### WORK TO COMPLETE:
I would like each line of the data that holds the word "computer" copied out.

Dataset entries
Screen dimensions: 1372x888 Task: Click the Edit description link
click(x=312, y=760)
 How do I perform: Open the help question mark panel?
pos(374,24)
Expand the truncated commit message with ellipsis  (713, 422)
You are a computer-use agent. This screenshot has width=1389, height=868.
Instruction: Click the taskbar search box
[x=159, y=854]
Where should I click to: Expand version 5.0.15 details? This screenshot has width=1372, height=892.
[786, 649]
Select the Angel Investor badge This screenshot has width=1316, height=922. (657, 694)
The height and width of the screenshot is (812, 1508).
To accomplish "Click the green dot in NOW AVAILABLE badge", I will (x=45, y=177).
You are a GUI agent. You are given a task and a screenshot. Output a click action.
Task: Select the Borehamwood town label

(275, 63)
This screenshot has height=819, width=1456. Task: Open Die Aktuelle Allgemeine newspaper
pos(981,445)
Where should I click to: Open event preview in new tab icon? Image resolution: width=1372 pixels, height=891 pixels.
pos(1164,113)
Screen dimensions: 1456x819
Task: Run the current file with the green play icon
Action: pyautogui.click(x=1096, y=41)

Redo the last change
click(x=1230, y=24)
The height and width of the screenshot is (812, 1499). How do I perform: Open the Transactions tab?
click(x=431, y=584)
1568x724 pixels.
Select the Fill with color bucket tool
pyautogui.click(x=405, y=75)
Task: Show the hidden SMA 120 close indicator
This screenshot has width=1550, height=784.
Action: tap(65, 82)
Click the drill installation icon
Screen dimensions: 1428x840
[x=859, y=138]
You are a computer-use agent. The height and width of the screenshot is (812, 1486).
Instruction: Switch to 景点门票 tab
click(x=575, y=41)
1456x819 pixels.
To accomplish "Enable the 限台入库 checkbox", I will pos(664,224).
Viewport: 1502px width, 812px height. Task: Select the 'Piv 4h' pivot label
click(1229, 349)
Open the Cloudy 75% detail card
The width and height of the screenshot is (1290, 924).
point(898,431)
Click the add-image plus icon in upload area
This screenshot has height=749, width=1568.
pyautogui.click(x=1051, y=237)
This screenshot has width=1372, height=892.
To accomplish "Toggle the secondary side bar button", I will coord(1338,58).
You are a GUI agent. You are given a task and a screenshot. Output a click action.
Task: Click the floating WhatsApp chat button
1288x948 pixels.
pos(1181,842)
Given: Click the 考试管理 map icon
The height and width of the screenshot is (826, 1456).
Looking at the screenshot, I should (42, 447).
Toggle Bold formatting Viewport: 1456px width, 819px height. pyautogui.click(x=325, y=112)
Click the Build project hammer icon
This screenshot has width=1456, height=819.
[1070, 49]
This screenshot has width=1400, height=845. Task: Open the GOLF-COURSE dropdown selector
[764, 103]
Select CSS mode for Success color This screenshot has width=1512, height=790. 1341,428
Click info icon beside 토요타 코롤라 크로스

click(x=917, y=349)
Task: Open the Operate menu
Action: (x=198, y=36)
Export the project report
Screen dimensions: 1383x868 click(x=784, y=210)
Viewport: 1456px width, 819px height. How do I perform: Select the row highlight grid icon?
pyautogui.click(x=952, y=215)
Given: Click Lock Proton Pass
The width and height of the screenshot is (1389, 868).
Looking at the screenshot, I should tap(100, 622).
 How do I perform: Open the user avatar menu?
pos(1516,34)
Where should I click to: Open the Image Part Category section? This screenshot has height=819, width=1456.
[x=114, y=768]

### TASK OUTPUT:
You are a computer-use agent. This screenshot has width=1389, height=868.
You are a computer-use agent. The height and width of the screenshot is (812, 1486).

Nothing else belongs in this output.